§ Problem details: Please tally the lines of the listing that hold the string "agent", and reply with that total only.

§ Provided data:
——

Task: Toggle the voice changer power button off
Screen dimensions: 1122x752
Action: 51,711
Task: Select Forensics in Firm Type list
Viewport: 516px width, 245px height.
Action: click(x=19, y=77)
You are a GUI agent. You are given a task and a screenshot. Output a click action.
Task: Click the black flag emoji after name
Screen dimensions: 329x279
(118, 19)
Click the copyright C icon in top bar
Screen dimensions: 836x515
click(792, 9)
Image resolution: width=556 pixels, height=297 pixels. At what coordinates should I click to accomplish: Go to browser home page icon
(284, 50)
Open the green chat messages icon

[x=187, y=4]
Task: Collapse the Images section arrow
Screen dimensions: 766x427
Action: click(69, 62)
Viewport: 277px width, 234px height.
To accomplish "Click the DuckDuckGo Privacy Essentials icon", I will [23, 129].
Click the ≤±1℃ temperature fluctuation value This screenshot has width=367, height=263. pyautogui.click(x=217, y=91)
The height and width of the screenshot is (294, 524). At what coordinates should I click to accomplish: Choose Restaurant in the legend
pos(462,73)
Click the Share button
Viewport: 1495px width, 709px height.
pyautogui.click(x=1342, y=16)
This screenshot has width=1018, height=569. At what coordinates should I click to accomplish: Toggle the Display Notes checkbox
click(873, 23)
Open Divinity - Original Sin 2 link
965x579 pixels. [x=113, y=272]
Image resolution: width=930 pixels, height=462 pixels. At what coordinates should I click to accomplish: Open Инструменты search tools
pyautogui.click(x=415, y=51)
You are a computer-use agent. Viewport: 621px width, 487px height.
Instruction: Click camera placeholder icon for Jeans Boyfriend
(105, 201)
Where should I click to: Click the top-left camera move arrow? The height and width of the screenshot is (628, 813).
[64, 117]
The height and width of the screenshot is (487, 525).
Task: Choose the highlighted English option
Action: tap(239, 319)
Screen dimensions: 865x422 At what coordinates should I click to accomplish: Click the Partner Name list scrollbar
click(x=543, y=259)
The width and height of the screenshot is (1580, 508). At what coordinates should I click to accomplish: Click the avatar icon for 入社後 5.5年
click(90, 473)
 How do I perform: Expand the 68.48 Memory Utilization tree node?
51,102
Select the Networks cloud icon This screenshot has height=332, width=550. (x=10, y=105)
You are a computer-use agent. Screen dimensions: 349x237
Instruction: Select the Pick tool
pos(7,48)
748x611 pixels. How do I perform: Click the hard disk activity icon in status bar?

——

§ Answer section: 3